--- Your instructions ---
Rewrite the stretch of items from the line containing "Choose the 1st Qtr legend entry" through the line containing "This screenshot has height=521, width=687.", requests included, and leave out everything else. In the answers, multiply every coordinate by 2.1 and round each result to a whole number, rounding halves up.

--- Input for this task ---
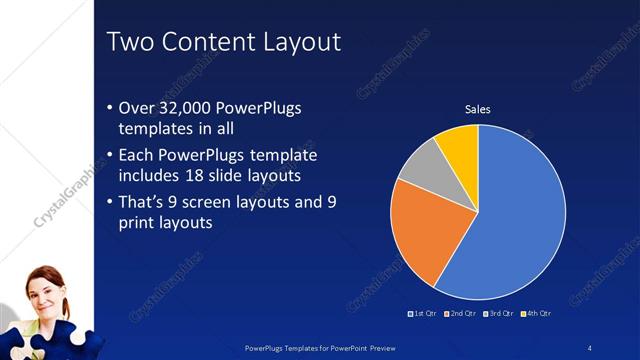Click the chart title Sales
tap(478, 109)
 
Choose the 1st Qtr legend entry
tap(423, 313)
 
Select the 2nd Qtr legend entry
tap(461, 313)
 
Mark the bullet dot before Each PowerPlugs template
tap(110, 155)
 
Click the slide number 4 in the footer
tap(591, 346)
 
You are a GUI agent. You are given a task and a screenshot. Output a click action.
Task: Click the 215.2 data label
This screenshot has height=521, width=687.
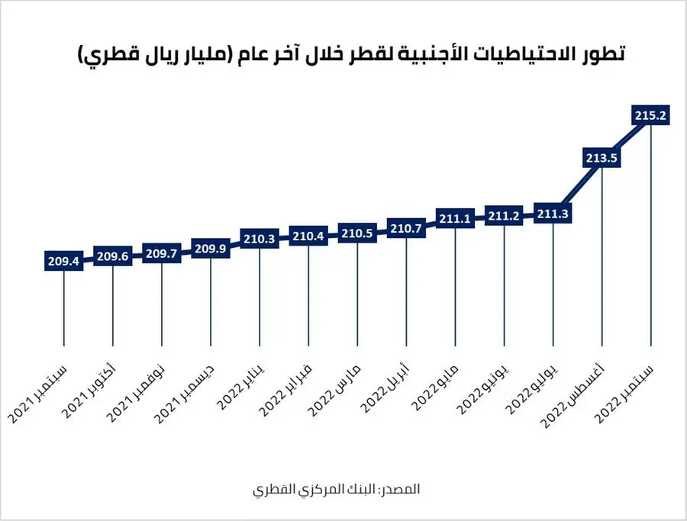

--

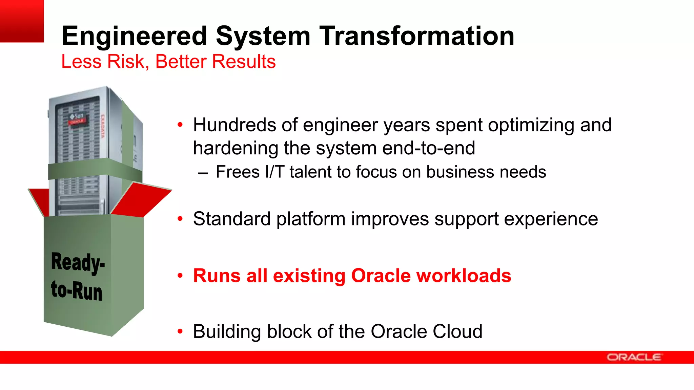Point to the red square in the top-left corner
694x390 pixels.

--- Written reply ---
Choose the 1st Qtr legend entry
tap(888, 657)
 
Select the 2nd Qtr legend entry
tap(968, 657)
 
Mark the bullet dot before Each PowerPlugs template
tap(231, 326)
 
Click the slide number 4 in the footer
tap(1241, 727)
 
You are a GUI agent. You are given a task and a screenshot. Output a click action.
Task: Click the 215.2 data label
This screenshot has height=521, width=687.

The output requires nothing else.